#### [WHAT IS ASKED]
- a) Write out the passage of the post about going to gigs between "Yet we ignore" and "connectivity music has.", inclusive.
- b) Continue the post about going to gigs and music from where it stops.

The Gig of Life

Good afternoon ladies and gentleman

So i am aware that my poor scheduling has made my posting a little hap hazard this week. Nonetheless what i was away doing makes for an idea of how hundreds, thousands and in cases even millions of people have the capacity to come together and jump, dance and sing at the top of their lungs, when in normal circumstances a lot of these music fans may have never crossed paths throughout their lives.

This is best described by going to a gig, or a concert based on what type of music you were into. Going to a gig is a  wholly immersive experience, where the whole “modern society” and the issues that so often come with it seem much less…relevant. Throughout the vastness of needing to be liked, worrying about what people think, the general exhaustion of being convinced that we should all be running towards a goal, an end result where this “perfect ideology” will reign free, no matter of the cost of the potentially brilliant, beautiful moments of right now. The moments that can make your hair stand on end, the adrenaline flows through you, the unique wander, proof that we capable of so much if we choose to see the possibility of life, love and everything in between.

Yet we ignore this potentially outstanding feeling the majority of the time, for the “frivolities” of modern life. A major exception to this seems to be during music. Generally speaking, there isn’t such thing as “bad” music in my opinion, just music that gives me that feeling of brilliant wonderment, adrenaline pumping euphoria that makes energy feel boundless, possibilities seem endless and worries seem so utterly meaningless. If certain types or pieces of music make you feel good, it doesn’t make other music bad, it just makes the effect on us different, away from the pleasurable “freedom” we are familiar with. It doesn’t mean we should limit ourselves to this music, far from it in fact, as per the power of connectivity music has.

#### [STORED DATA]
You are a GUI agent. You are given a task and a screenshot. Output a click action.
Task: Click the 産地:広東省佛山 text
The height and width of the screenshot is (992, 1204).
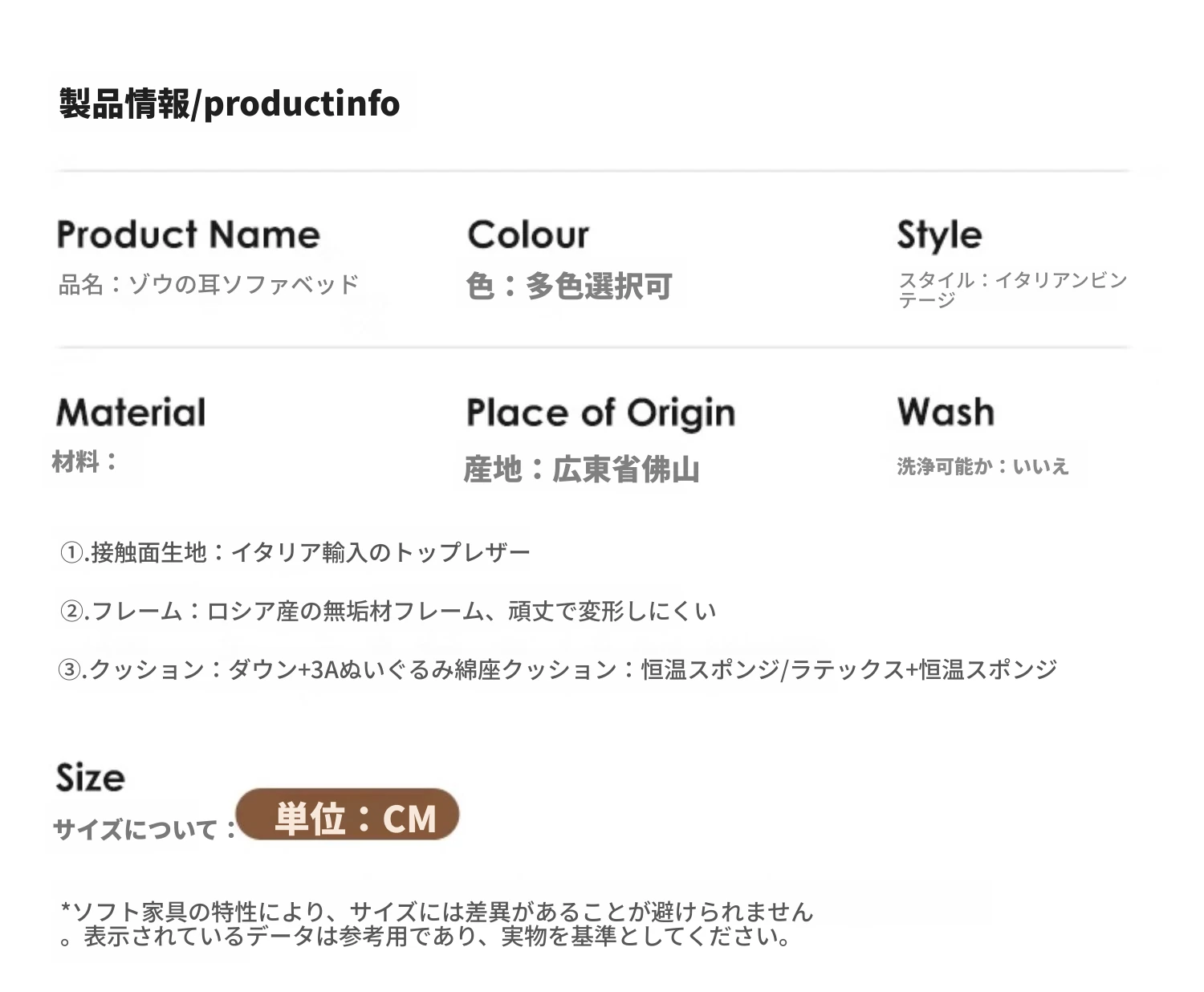(582, 470)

#### [ANSWER LIST]
- a)
Yet we ignore this potentially outstanding feeling the majority of the time, for the “frivolities” of modern life. A major exception to this seems to be during music. Generally speaking, there isn’t such thing as “bad” music in my opinion, just music that gives me that feeling of brilliant wonderment, adrenaline pumping euphoria that makes energy feel boundless, possibilities seem endless and worries seem so utterly meaningless. If certain types or pieces of music make you feel good, it doesn’t make other music bad, it just makes the effect on us different, away from the pleasurable “freedom” we are familiar with. It doesn’t mean we should limit ourselves to this music, far from it in fact, as per the power of connectivity music has.

- b)
Last year there were festivals all across countries throughout the world, where thousands and even tens of thousands of people in certain cases all turned up and went to dance about in a city centre, at a racetrack or even just in a random field. Why did they do this? I’m confident they all did, as did I, go and be uncomfortable camping, in the rain, mud and the cold, because they love the music they had gone to see. Why do people go to gigs or festivals? Buy albums and listen to them over and over again. Musicians can sell millions upon millions of albums. so surely what they are talking, rapping, singing or shouting about must be making an impact somewhere, somehow.

The connections that music can make for you proves how wonderfully capable we are of becoming intertwined into other people’s lives, through a shared fascination with the effect music can have on you. Take, for instance Mozart’s 11th Piano Sonata. When you listen, the way it effects you is profound, it gives you a positive sense and feeling in your life, not interested in the parameters of what you are supposed to be defined by, only by the way you feel right now. You write about it, you think about it, even something as simple as hearing someone listening to same music, or going to an opera, gig or to see an orchestra play that symphony you fills you with such raw emotion it feels like nothing else.

Consider this. Almost accidentally and without even realizing, we have become connected to a collection of other people, all from different walks of life. They may live in different cities, or even a different country to you. Yet if this music event had not taken place, that beautiful moment in your life would have never happened. The connections you could have developed with the people who feel so powerfully because of music, would have never happened. They could have lasted a minute or for the rest of your lives, but imagine what it could have done. I like to believe music can give you a remarkably close connection, if not to the people around you be to your sense of self in who you are and who you want to be.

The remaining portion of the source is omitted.